• _AIM OF THE TASK_: Starting at the top line, print the entries below exactly as they are and skip every picture.

Stored data entries:
--

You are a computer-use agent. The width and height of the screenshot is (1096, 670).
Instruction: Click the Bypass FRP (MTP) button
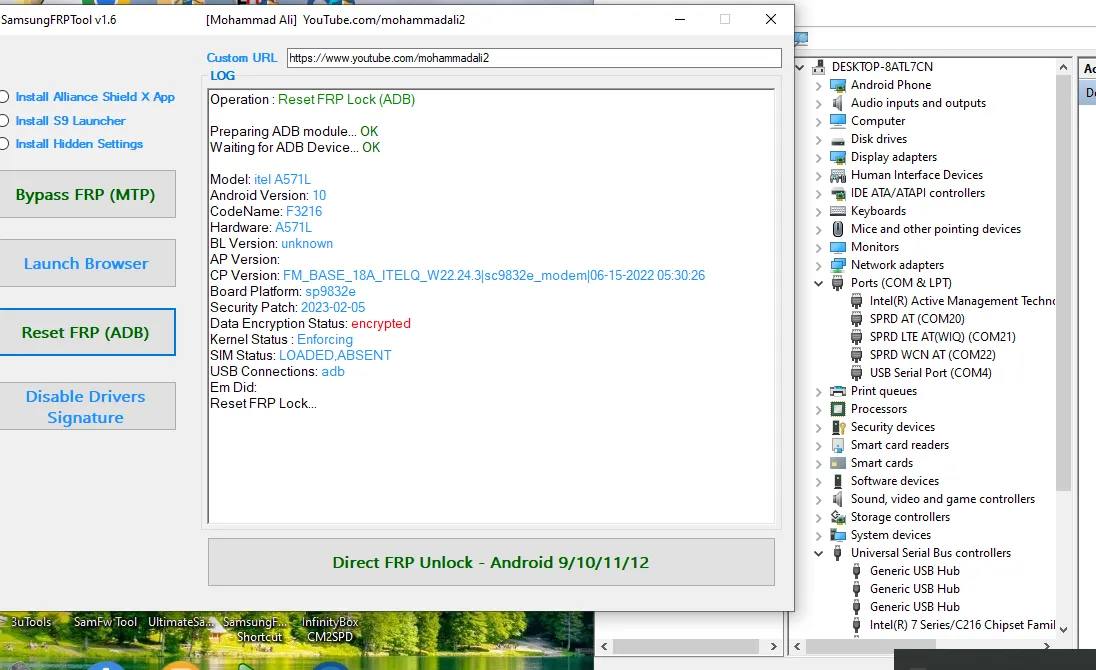(86, 194)
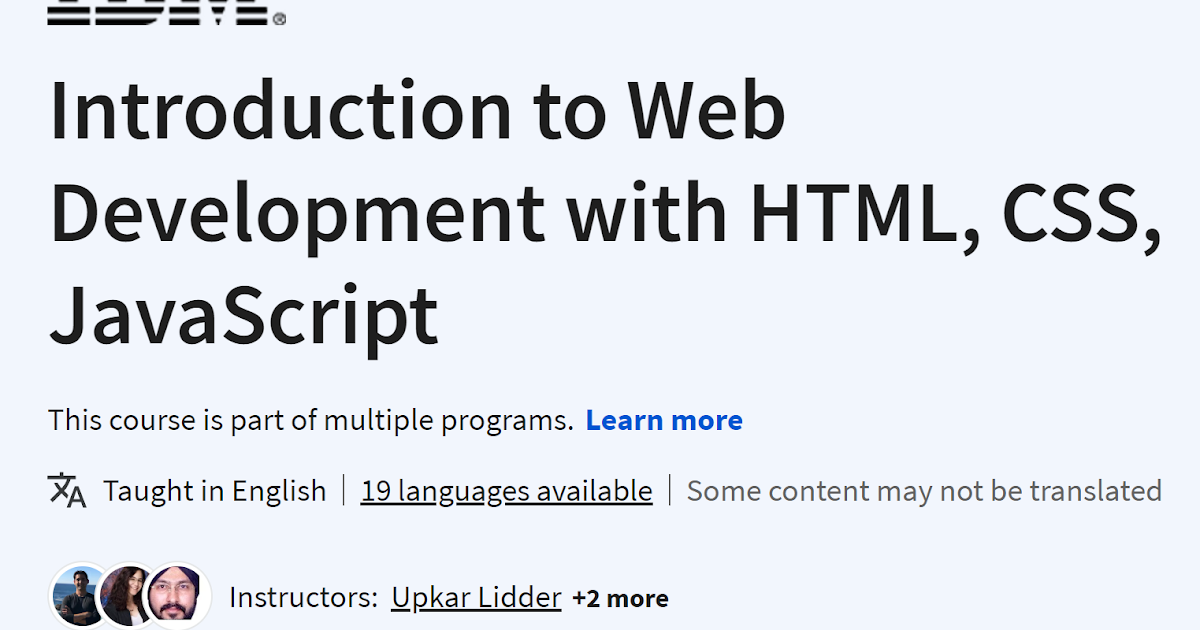Click the instructor avatar group stack

click(130, 595)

--

• _WORKED SOLUTION_:
You are a computer-use agent. The width and height of the screenshot is (1096, 670).
Instruction: Click the Bypass FRP (MTP) button
(86, 194)
Click the instructor avatar group stack

click(130, 595)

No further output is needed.